| EXERCISE REQUIREMENTS |
Copy the rows verbatim, from the line with "Click Standard check" to the line with "Action: pyautogui.click(x=150, y=215)".

| DATA ENTRIES |
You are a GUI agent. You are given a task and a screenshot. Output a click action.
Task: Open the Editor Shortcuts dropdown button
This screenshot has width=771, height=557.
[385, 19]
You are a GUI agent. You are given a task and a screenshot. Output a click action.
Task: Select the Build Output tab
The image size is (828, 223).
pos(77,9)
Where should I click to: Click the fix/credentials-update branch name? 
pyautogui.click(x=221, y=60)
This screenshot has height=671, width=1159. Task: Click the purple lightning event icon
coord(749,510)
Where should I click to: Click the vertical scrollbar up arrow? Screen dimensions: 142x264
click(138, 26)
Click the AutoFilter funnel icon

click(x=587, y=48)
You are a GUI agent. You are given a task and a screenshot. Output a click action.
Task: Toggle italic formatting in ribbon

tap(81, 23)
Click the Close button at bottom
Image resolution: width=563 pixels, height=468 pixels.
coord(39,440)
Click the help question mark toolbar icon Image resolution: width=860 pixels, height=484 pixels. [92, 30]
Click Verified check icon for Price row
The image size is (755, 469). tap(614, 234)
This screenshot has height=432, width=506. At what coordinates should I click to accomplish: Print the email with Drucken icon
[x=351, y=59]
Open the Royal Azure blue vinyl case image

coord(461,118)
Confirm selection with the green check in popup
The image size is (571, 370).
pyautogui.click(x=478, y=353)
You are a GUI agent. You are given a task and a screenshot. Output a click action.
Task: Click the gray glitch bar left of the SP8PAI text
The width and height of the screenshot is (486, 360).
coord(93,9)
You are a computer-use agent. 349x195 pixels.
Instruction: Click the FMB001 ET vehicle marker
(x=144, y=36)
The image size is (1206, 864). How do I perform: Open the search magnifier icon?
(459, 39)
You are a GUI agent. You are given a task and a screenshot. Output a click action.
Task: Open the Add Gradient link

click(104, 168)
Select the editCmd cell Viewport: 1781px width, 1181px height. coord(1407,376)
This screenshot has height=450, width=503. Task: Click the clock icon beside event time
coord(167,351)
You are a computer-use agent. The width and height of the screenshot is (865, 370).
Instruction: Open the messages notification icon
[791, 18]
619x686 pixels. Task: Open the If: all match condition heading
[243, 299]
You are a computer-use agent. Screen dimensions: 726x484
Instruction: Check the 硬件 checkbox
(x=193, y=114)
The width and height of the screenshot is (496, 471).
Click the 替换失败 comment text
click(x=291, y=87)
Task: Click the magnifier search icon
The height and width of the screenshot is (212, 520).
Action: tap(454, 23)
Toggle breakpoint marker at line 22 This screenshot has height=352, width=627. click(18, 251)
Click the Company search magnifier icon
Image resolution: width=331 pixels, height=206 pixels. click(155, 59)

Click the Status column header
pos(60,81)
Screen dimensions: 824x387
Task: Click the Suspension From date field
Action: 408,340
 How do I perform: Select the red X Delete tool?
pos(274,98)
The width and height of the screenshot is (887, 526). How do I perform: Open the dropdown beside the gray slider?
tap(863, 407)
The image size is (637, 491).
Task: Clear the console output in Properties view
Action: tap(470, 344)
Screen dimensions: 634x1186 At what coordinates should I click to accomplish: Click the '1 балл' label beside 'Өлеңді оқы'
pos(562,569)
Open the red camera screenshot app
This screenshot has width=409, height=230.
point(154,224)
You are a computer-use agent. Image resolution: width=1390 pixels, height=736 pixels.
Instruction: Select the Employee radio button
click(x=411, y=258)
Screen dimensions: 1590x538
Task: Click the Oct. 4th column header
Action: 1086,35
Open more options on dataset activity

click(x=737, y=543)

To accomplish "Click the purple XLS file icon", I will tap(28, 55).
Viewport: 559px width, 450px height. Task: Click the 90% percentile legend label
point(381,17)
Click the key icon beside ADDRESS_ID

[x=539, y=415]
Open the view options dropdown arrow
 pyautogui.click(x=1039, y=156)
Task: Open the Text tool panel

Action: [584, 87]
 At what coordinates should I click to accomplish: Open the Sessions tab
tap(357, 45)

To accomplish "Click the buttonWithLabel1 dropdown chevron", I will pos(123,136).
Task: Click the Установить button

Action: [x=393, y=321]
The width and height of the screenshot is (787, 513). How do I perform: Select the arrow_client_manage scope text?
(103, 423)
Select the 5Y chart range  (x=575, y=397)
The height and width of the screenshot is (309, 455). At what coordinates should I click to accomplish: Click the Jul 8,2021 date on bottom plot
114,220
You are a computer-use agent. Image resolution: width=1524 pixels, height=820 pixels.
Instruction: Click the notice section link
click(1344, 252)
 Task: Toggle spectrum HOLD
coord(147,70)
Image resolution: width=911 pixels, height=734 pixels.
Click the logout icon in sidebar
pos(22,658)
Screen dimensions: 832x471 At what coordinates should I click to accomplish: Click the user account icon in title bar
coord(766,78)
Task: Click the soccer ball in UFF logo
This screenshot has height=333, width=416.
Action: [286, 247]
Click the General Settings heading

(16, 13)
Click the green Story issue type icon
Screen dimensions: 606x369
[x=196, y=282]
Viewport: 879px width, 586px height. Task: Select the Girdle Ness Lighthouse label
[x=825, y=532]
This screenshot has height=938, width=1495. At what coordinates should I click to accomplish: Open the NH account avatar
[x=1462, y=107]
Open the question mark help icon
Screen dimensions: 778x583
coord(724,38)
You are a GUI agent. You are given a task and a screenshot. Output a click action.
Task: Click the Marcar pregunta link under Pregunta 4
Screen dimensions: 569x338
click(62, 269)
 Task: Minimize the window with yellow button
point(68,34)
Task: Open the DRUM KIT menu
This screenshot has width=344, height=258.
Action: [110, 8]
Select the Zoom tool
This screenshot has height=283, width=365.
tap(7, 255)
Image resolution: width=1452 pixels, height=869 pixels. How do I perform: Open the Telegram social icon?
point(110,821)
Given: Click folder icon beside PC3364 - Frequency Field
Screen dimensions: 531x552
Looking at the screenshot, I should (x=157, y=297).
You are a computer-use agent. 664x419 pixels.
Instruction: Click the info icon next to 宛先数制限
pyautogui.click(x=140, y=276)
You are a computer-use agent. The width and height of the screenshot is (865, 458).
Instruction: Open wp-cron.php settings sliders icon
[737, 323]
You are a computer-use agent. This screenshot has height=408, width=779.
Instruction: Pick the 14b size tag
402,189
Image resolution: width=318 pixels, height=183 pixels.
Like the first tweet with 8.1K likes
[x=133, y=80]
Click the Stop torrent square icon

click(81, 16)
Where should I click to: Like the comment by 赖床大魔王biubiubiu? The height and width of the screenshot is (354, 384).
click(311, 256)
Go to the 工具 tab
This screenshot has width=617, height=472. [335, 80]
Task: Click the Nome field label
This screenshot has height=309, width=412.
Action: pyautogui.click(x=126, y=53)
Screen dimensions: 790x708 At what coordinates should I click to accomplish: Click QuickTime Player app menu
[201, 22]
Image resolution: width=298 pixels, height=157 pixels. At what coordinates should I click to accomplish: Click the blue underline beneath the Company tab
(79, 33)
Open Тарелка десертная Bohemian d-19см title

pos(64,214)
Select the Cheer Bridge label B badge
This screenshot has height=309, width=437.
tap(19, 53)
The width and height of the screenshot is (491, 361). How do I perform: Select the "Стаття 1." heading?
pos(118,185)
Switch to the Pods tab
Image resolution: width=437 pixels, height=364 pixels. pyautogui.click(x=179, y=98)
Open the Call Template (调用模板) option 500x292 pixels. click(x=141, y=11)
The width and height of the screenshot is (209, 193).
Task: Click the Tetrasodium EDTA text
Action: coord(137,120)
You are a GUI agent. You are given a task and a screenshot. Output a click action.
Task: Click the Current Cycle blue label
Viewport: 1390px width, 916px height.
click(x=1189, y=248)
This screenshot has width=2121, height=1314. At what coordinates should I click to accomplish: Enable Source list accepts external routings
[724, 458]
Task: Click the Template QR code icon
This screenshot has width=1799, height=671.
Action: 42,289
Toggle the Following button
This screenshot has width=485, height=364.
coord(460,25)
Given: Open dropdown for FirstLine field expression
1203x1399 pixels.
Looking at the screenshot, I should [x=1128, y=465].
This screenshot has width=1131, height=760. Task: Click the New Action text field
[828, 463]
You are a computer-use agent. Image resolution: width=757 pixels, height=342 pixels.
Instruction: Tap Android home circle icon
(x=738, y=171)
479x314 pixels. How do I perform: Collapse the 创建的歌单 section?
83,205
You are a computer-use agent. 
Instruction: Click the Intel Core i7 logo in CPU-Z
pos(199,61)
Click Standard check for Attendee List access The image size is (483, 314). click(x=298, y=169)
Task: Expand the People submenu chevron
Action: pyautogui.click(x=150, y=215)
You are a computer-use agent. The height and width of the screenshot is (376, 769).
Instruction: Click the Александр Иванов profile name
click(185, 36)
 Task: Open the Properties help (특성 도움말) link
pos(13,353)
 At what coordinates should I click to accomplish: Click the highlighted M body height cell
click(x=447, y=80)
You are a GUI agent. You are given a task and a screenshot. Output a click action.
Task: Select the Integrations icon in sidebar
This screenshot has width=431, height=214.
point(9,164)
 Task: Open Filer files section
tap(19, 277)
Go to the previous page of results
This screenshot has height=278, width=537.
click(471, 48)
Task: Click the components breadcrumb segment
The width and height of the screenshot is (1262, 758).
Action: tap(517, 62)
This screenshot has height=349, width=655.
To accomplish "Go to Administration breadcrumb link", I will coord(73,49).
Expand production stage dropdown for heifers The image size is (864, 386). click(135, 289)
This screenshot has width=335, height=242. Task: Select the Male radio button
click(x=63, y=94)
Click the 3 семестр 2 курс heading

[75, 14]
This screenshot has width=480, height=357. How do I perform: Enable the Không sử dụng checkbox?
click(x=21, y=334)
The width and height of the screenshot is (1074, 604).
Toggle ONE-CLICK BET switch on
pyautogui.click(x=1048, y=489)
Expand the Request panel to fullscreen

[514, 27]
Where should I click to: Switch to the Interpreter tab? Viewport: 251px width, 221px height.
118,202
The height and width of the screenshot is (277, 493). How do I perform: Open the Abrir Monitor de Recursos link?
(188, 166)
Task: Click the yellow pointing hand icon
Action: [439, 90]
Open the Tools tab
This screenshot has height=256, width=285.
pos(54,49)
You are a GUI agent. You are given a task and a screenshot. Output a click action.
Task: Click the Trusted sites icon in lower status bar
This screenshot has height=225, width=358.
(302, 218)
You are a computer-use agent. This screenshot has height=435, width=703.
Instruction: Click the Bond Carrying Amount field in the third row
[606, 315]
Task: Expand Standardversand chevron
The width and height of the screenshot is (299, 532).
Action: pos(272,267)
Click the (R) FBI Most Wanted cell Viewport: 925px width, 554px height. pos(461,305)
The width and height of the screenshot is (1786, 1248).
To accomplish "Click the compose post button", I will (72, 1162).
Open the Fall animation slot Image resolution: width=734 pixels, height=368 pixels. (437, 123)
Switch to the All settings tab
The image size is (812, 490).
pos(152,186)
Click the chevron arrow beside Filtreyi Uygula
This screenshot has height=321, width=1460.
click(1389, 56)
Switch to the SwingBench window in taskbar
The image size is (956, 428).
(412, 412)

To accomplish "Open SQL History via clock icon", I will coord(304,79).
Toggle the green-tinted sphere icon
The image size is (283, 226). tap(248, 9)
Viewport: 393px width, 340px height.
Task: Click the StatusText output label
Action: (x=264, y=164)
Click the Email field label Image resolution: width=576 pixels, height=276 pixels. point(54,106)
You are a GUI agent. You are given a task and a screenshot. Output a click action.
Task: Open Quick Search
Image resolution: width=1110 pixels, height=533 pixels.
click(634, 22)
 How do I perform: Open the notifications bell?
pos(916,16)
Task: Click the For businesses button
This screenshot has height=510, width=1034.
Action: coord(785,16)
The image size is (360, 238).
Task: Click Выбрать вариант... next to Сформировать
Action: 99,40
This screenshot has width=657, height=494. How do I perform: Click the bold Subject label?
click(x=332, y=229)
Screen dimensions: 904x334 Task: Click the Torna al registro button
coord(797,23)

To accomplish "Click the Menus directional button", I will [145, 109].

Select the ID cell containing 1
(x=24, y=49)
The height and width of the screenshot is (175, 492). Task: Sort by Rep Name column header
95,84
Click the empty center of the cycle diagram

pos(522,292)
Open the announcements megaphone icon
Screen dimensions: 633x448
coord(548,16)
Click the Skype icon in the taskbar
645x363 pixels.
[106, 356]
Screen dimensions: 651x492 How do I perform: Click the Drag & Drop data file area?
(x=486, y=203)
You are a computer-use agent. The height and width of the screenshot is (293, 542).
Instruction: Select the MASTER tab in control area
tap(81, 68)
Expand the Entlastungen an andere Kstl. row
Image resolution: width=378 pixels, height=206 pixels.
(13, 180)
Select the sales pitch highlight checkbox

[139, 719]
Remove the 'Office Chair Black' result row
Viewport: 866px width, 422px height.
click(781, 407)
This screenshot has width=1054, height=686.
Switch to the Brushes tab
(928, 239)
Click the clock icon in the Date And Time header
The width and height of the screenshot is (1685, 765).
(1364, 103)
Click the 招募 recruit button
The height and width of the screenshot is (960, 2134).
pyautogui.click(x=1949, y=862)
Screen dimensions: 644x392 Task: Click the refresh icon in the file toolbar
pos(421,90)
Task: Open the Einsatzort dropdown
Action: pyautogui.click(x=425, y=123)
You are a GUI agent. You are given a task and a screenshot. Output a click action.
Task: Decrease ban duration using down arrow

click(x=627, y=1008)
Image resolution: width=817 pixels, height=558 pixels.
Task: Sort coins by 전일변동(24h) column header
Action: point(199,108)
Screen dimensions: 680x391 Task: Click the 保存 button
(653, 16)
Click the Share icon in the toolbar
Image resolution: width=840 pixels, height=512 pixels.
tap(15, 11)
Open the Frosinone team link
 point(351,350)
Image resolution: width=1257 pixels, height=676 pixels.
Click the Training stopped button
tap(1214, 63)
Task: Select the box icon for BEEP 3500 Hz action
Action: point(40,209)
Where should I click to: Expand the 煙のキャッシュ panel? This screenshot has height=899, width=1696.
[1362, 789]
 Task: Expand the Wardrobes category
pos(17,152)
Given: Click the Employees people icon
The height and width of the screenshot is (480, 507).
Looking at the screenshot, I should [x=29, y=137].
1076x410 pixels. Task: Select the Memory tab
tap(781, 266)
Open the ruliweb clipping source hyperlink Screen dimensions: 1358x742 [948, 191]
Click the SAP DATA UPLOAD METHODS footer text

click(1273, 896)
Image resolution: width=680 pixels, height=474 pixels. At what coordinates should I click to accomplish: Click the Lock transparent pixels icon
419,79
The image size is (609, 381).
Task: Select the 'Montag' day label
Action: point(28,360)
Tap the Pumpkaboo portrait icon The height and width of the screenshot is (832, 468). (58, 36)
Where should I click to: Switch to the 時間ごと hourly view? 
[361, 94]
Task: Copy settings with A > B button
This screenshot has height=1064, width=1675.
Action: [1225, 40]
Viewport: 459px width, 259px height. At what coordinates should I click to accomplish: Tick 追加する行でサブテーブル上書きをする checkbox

| CORRECT RESPONSE |
Click Standard check for Attendee List access The image size is (483, 314). click(x=298, y=169)
Task: Expand the People submenu chevron
Action: pyautogui.click(x=150, y=215)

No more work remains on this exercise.